Just as the Millennium Bridge vibrated its way into a quandary, other structures, such as the London Eye and Canary Wharf, can be nudged into swaying uncontrollably. What stops this from happening and keeps us nice and stable is a principle known as ‘damping’. Damping can happen on its own. A violin string will vibrate when plucked, but if left to oscillate alone will slowly die down until it is stationary again. This is due to natural damping, as the energy of the string dissipates. When excessive force is continually applied, natural damping is no longer effective. This is why such structures need added dampers. The London Eye, a 2,100 ton structure on the South Bank, has a total of sixty-four dampers situated round the wheel that help to absorb motion created by the wind. Each damper consists of a spring attached to a mass that has the same natural frequency as the wheel. However, the dampers vibrate in opposition to the direction of the wheel to counteract unwanted swaying.

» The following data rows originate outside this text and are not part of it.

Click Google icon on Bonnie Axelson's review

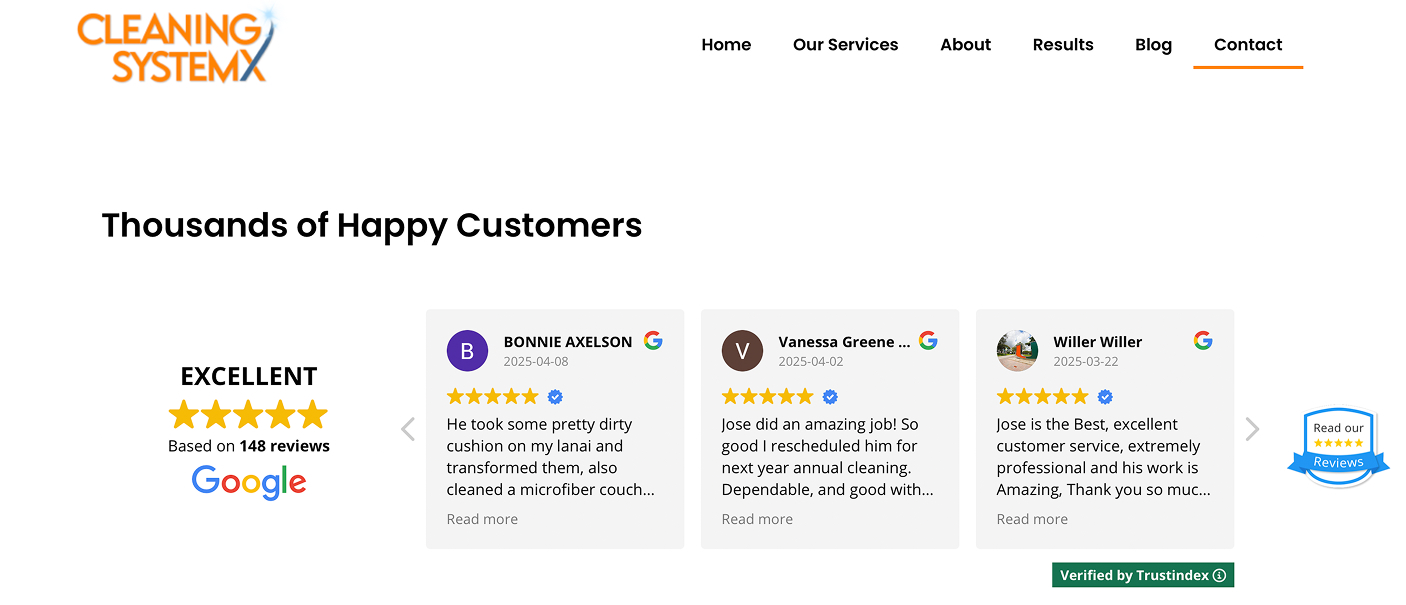coord(653,341)
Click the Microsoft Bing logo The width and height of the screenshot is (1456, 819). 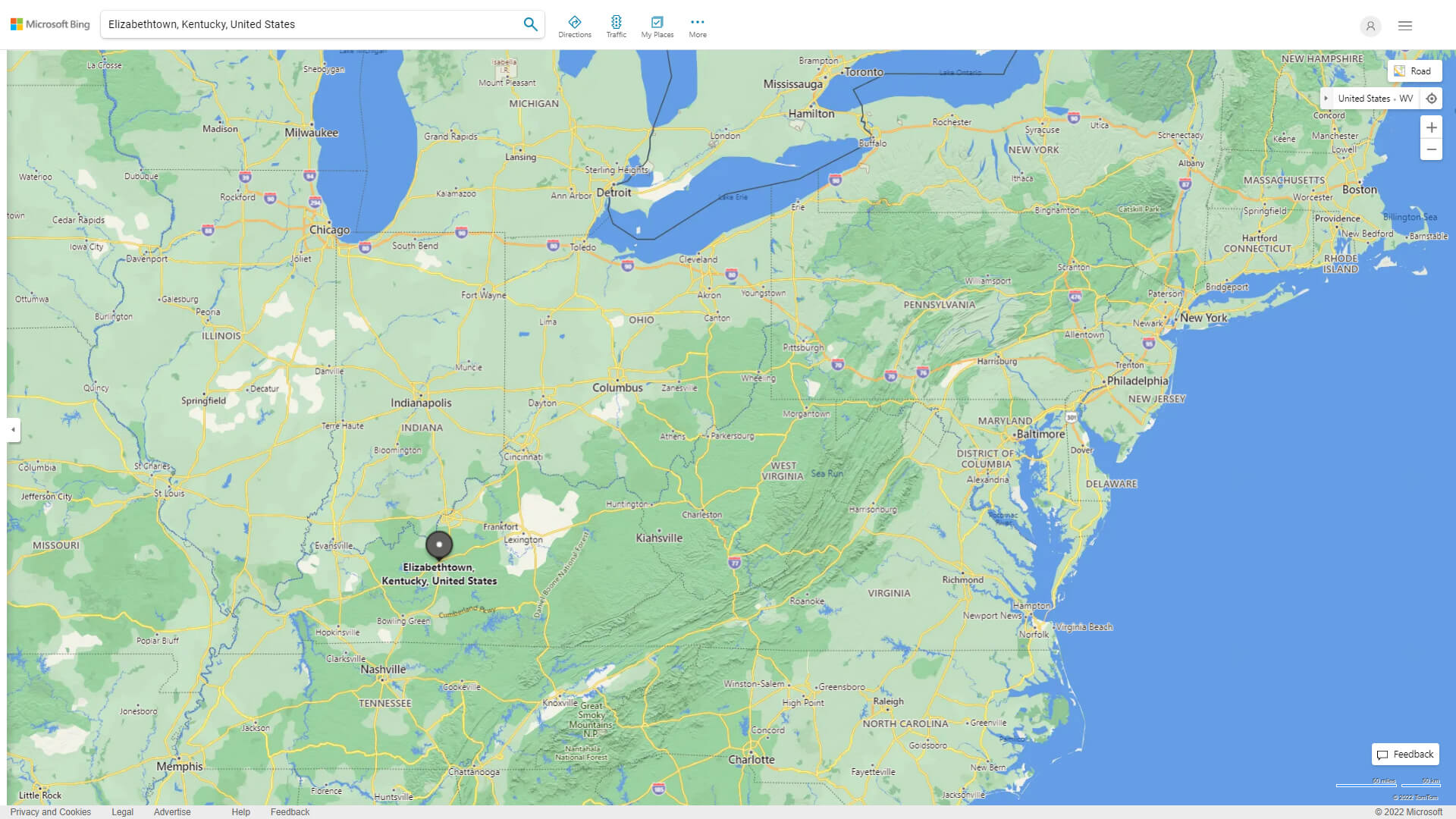[x=50, y=24]
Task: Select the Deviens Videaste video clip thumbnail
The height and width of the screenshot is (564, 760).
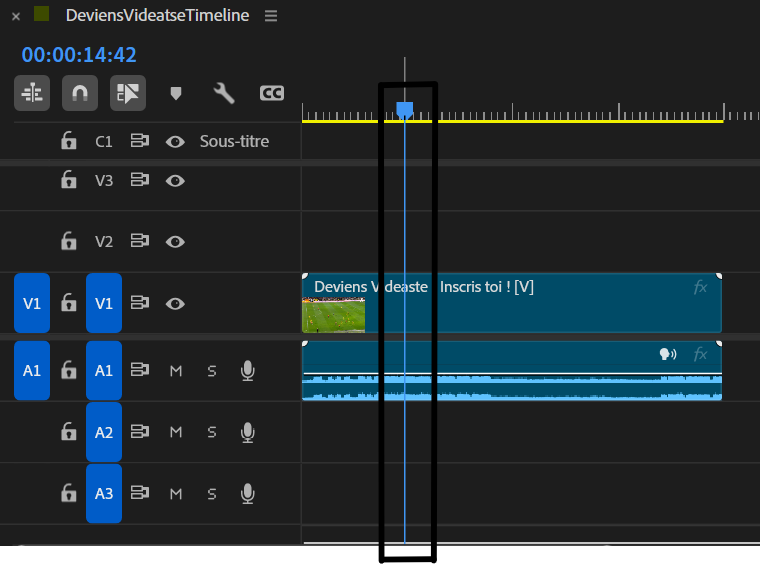Action: click(x=333, y=315)
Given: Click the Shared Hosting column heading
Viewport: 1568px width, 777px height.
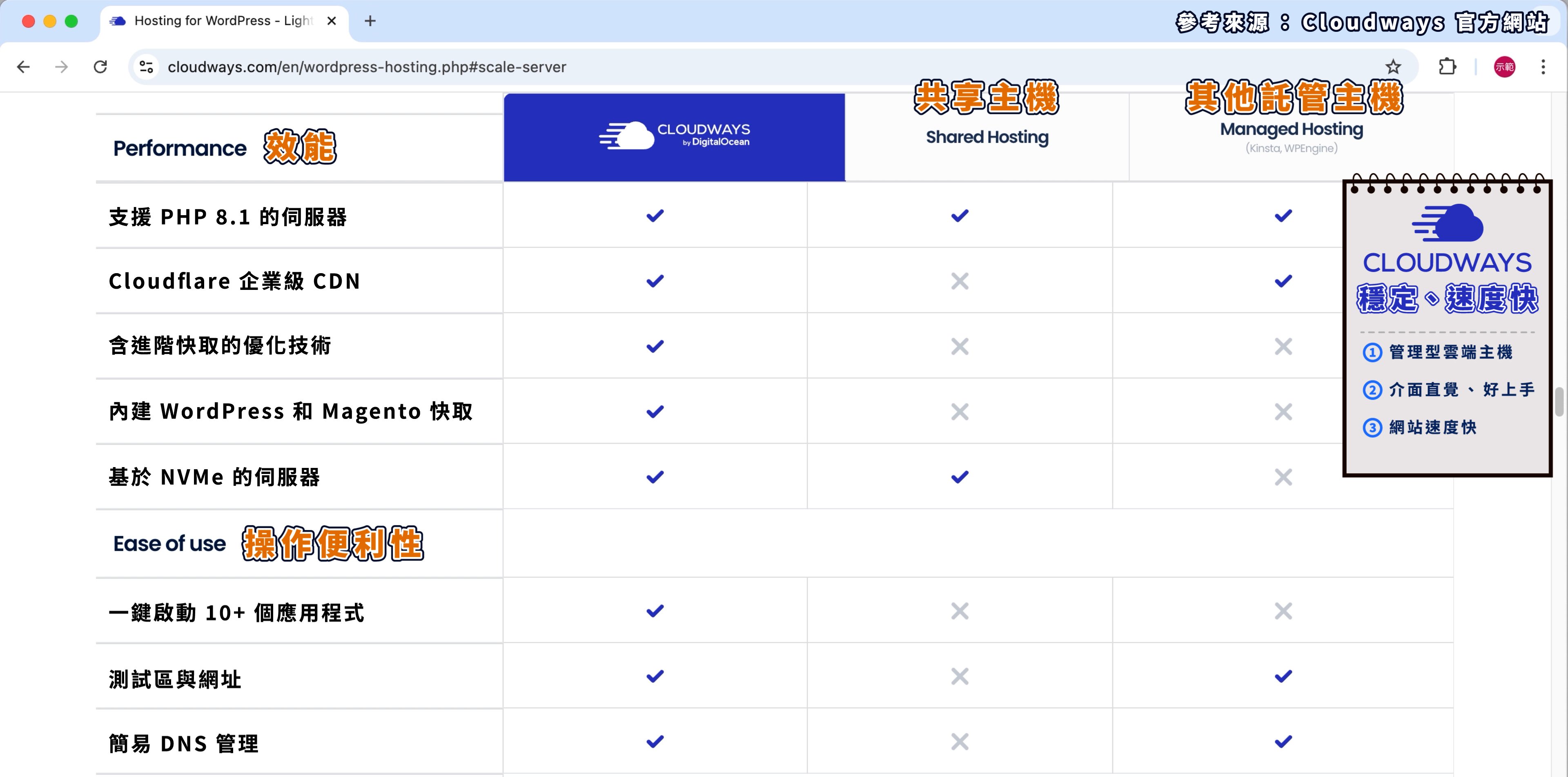Looking at the screenshot, I should tap(987, 138).
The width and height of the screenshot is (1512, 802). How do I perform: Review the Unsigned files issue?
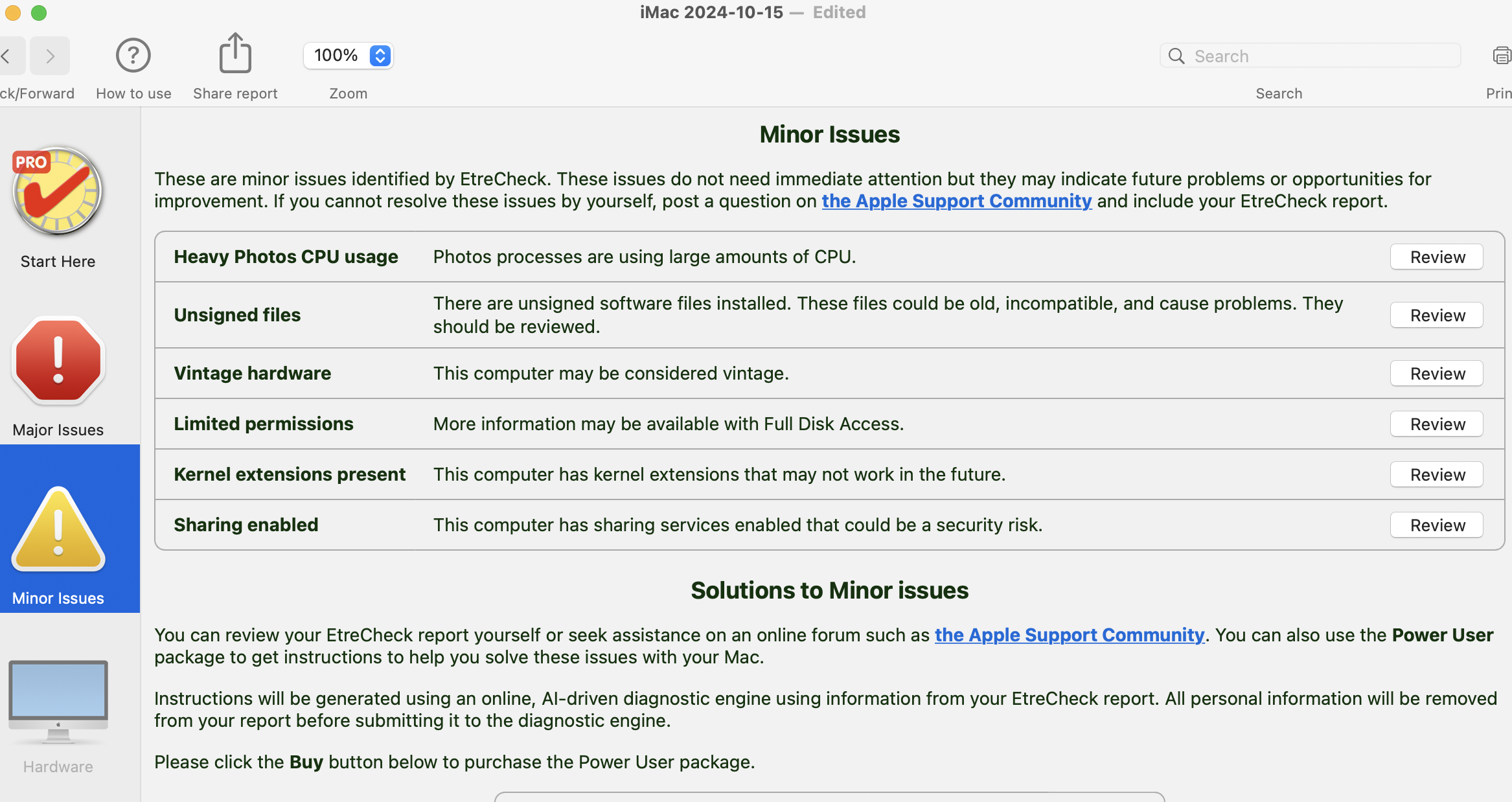[1436, 315]
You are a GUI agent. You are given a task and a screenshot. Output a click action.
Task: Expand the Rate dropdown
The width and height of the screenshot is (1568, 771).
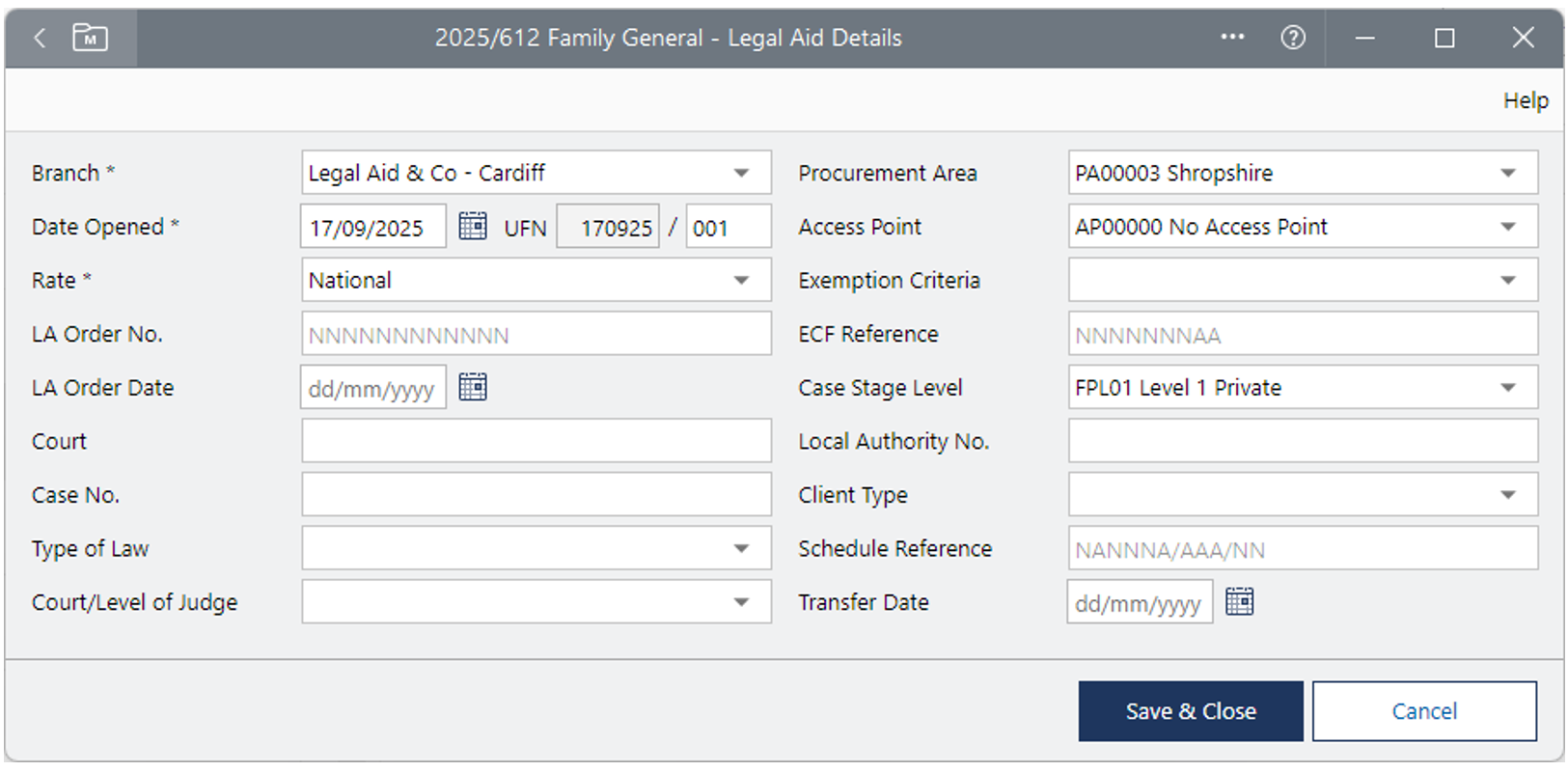click(x=741, y=280)
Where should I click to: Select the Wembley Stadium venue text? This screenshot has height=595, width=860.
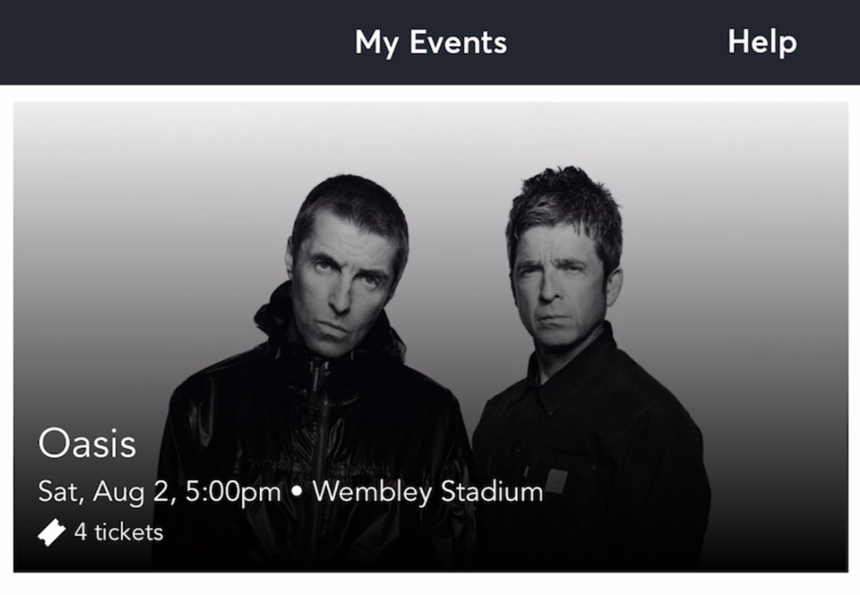[428, 492]
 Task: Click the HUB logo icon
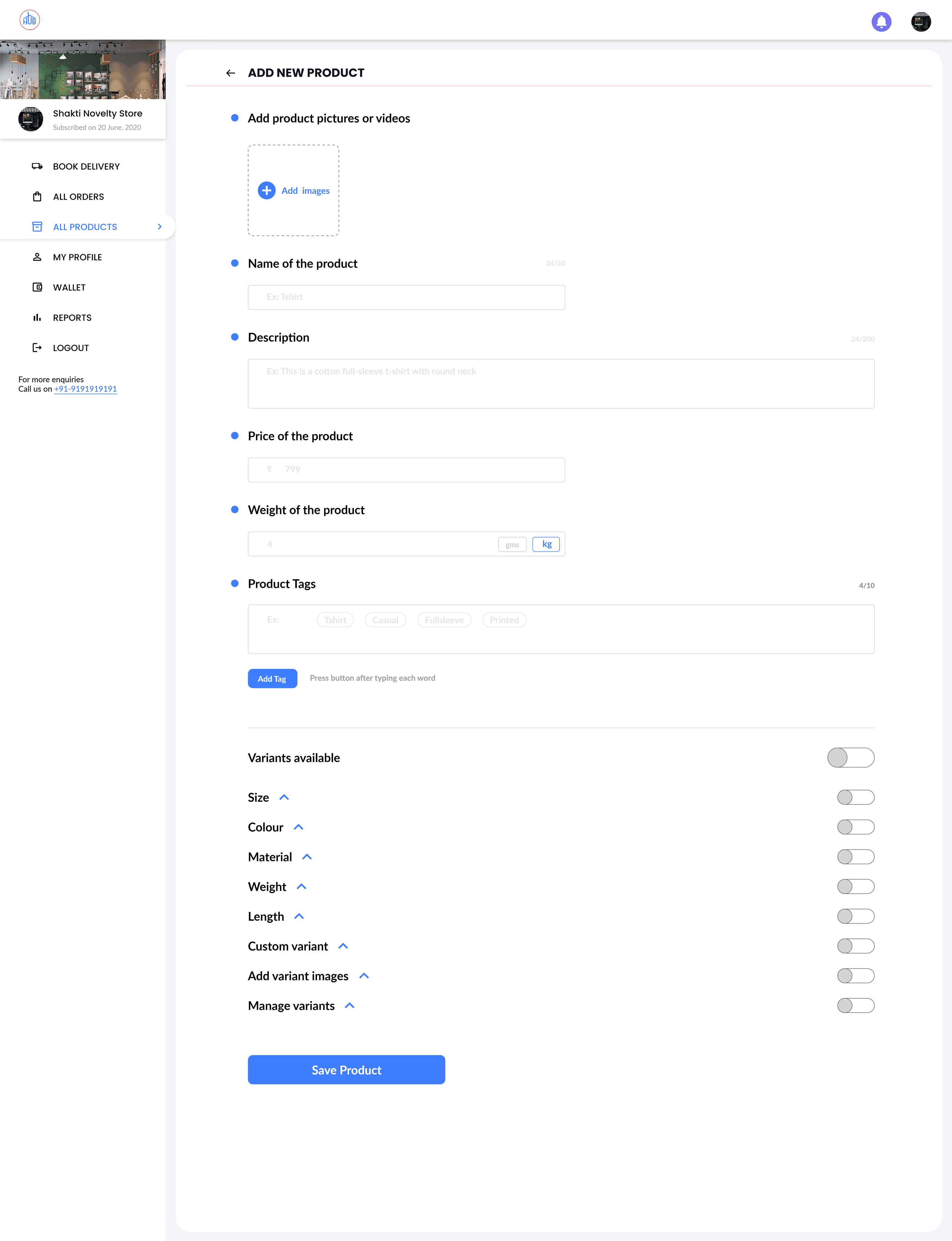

And it’s not just bridges and wheels that need a helping hand. Buildings with over forty floors have the tendency to move quite dramatically in response to the wind. A remarkable form of damping in place at Canary Wharf, known as ‘slosh’ damping, uses a pool of water to balance out the natural swaying. The water, placed at the top of the building, is forced to slosh in opposition to the movement. “Ideally, one could combine the damper with a swimming pool so that the businessmen could relax at the end of a hard day.” Sadly, the damping efficiency relies heavily on the shape, size and depth of the pool, meaning that the end result isn’t much fun to swim in!

‘The Shard’ – the future?

Come 2012, ‘The Shard’ will be the newest landmark to grace the banks of the Thames. Once completed, it will be the tallest skyscraper in Western Europe, covered from base to tip in tiny glass mirrors reflecting the mood of the sky. With exciting designs come new engineering challenges, and the slender nature of ‘The Shard’ means that it is easily susceptible to wind. “Skyscrapers are built to withstand a deflection that could occur if the worst winds in a fifty-year period were to strike.” Engineers calculate this deflection by a general rule of thumb: the height of the building divided by 500. Towering at 310 meters means ‘The Shard’ could potentially sway 0.6 meters to each side – not particularly comfortable for the residents in the luxurious top floors of the 72-storey building.

Incredibly, the material make-up of the building can be used to dampen its own motion, caused by complex forces produced by the wind flow. A central concrete core and a steel framework with enhanced concrete floors have damping characteristics. Most importantly, the weight at the top keeps ‘The Shard’ firmly stable. The energy from the wind is absorbed into the framework, through the post-tensioned (enhanced) concrete floors and core, and carried down into the foundations of the building.


The threat of Terrorism


The potential threat of terrorism cannot be ignored when cities are erecting sky high buildings; these buildings are statements of western culture, society and economic prowess. With the collapse of the World Trade Center’s Twin Towers in 2001, it would be naïve to presume that architects and engineers alike do not take these events into consideration when creating iconic structures. Evacuation routes and robust construction are tantamount to design, with engineers having to consider how a substantial impact on a building would affect its subsequent collapse. “‘The Shard’ only gained planning permission by the skin of its teeth, having been proposed a few months after the fall of the Twin Towers.”




It is clear that London is a canvas full of engineering triumphs and lessons learnt. As structures dare to be more bold and ambitious than their predecessors, we can only hope that the science behind them stands the tests of time, nature and human impact.